Природа взаимодействия читателя и писателя, влиятельность художников слова в сфере общественных дискуссий привлекает внимание литературоведов уже более двух веков, взаимосвязь писательства как культурной практики и одновременно инструмента влияния на социум анализируется в трудах представителей культурно-исторической школы (И. Тэн), социологической школы литературоведения (Д. Лукач, Г. В. Плеханов), марксистского литературоведения, социологов литературы (Б. Дубин, Н. Зоркая, П. Бурдье), оценивается в контексте формирования литературного канона (Г. Блум, И. Сухих). Пересмотр конвенций, принятых в отношении литераторов, каждый раз совпадает с моментами принципиальных изменений в литературном процессе, утвердившихся художественных стратегий, что связано, в том числе, с появлением новых способов коммуникации, оригинальным проявлением фигуры писателя в публичном диалоге.
Глобальная реконфигурация литературного поля произошла в конце XIX – начале XX века в связи с появлением массовых газетных изданий, с которыми литераторы начинают активно сотрудничать, быстро меняя социальные роли (писатель – репортер, журналист), скорость и частота письма возрастает, в результате чего происходит развитие литературно-публицистических жанров. Внимание к отдельной личности в эпоху модерна привело к расцвету импрессионистической имманентной критики, которую можно считать предвестником антропологического поворота середины
XX века. Наиболее яркими образцами такого подхода можно считать труды Ю. Айхенвальда («Силуэты русских писателей», 1905), Д. С. Мережковского («Л. Толстой и Достоевский», 1901–1902) в жанре «литературный портрет». «Портретирование» героя литературного процесса в жанре очерка при любом методологическом подходе выводило на первый план проблему персональности, которая остро встала в момент формирования массового типа культуры (см. работы В. С. Соловьева «Поэзия гр. А. К. Толстого», 1895, цикл портретов Д. С. Мережковского «Вечные спутники. Портреты из всемирной литературы», 1897, В. Г. Короленко «Антон Павлович Чехов», 1904, «Всеволод Михайлович Гаршин», 1910, А. Воронского «Литературные портреты», 1928–1929).
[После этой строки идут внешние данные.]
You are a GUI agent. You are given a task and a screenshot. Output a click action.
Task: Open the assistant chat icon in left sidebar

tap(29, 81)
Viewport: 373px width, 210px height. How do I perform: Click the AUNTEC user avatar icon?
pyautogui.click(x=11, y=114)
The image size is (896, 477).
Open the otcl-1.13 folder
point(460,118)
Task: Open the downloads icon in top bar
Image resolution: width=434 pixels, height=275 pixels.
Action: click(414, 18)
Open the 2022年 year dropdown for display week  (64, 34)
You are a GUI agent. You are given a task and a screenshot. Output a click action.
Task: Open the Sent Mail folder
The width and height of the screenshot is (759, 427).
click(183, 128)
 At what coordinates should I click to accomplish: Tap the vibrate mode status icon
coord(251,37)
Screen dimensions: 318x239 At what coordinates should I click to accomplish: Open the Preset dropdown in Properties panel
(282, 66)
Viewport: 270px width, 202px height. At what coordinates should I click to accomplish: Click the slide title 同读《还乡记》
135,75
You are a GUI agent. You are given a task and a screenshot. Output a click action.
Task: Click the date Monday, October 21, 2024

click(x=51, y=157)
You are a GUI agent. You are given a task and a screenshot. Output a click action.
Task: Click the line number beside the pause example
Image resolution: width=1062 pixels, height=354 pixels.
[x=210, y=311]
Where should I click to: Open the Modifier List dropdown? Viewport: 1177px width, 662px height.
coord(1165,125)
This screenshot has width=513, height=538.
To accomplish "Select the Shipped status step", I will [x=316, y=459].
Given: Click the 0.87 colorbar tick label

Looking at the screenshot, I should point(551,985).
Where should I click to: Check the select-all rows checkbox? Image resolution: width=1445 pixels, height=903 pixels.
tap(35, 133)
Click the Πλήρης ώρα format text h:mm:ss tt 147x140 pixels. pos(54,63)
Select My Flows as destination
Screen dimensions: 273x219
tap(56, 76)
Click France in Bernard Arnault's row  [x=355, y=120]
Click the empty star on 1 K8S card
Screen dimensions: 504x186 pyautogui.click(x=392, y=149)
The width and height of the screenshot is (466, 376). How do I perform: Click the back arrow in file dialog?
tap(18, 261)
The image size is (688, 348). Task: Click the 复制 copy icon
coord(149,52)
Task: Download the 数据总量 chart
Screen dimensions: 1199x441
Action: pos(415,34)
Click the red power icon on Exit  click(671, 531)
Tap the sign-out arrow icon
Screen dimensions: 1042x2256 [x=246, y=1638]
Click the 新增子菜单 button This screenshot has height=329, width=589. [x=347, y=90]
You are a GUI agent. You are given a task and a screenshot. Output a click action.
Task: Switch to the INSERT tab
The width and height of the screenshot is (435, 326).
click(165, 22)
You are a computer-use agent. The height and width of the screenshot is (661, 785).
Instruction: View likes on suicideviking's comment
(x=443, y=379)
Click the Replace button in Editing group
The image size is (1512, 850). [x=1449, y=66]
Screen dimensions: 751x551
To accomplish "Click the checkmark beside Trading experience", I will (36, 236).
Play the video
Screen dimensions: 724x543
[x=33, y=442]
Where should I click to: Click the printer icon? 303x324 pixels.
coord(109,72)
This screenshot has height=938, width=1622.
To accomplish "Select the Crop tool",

Поэтому начинается расцвет также и жанра беседы-портрета, или интервью-портрета, ставшего заметным явлением русского модерна: писатель вызывает интерес не только как автор литературных произведений, но и как человек, которому «человеческое не чуждо». Во второй половине XIX века жанр «литературного портрета» под влиянием И. Тэна (создавшего критические очерки о О. де Бальзаке и Стендале) распространяется по всей Европе, но принципиальным изменением в исследуемом нами жанре стала форма прямой речи автора, используемая в интервью-беседах как основной инструмент верификации высказывания. Интервью – новый жанр, вызывающий повышенный интерес, поэтому практически каждая газета ввела соответствующий раздел для их публикации, а писатели получили воз- можность непосредственного влияния на читательские публики, представляя миру «образ писателя».
Обзор литературы
Изучение литературных интервью как факта истории литературы российского модерна только начинается (см. работы В. Лакшина о Л. Толстом [1], А. Ташлыкова об интервью А. Куприна [2], Д. Риникера об интервью И. Бунина [3], разработки в области смежного жанра литературной публицистики – анкеты см. у Е. Е. Вахненко [4]; А. С. Александрова [5]). В. Лакшин полагал, что жанр интервью, хоть и не лишен субъективности, – «…более надежный источник, чем большинство мемуаров о писателе» [1, с. 6]. В отличие от взгляда советского исследователя, определявшего специфику жанра интервью в конце XIX века как среднее между репортажем и мемуарами, современные литературоведы включают интервью в ряд эго-источников, напротив, ценных именно «необъективностью», пристрастностью (об этом см. И. Силантьев [6]). Количество интервью, данное писателями публичным изданиям, очень велико, но до сих пор нет современного научного издания, которое представило бы полнотекстовые версии газетных интервью данного периода. Кроме того, из-за статуса жанра, который долгое время полагался нехарактерным для литературы и рассматривался как публицистический, интервью редко включались в собрания сочинений писателей или включались в очень сокращенном виде, что не позволяет вести научные разыскания. Но некоторые попытки систематизации данного материала ведутся в РГБ (см. [7, 8]). Поэтому научная новизна нашего исследования обеспечивается введением нового эмпирического материала, а также особой оптикой исследования: литературные интервью рассматриваются в контексте проблемы самоосмыс-ления литераторов, формирования нарративов публичной самопрезентации, которые даны читателю как результат рефлексии писательского сообщества над ролью и миссией литераторов, репрезентацией тайн литературного мастерства массовому читателю.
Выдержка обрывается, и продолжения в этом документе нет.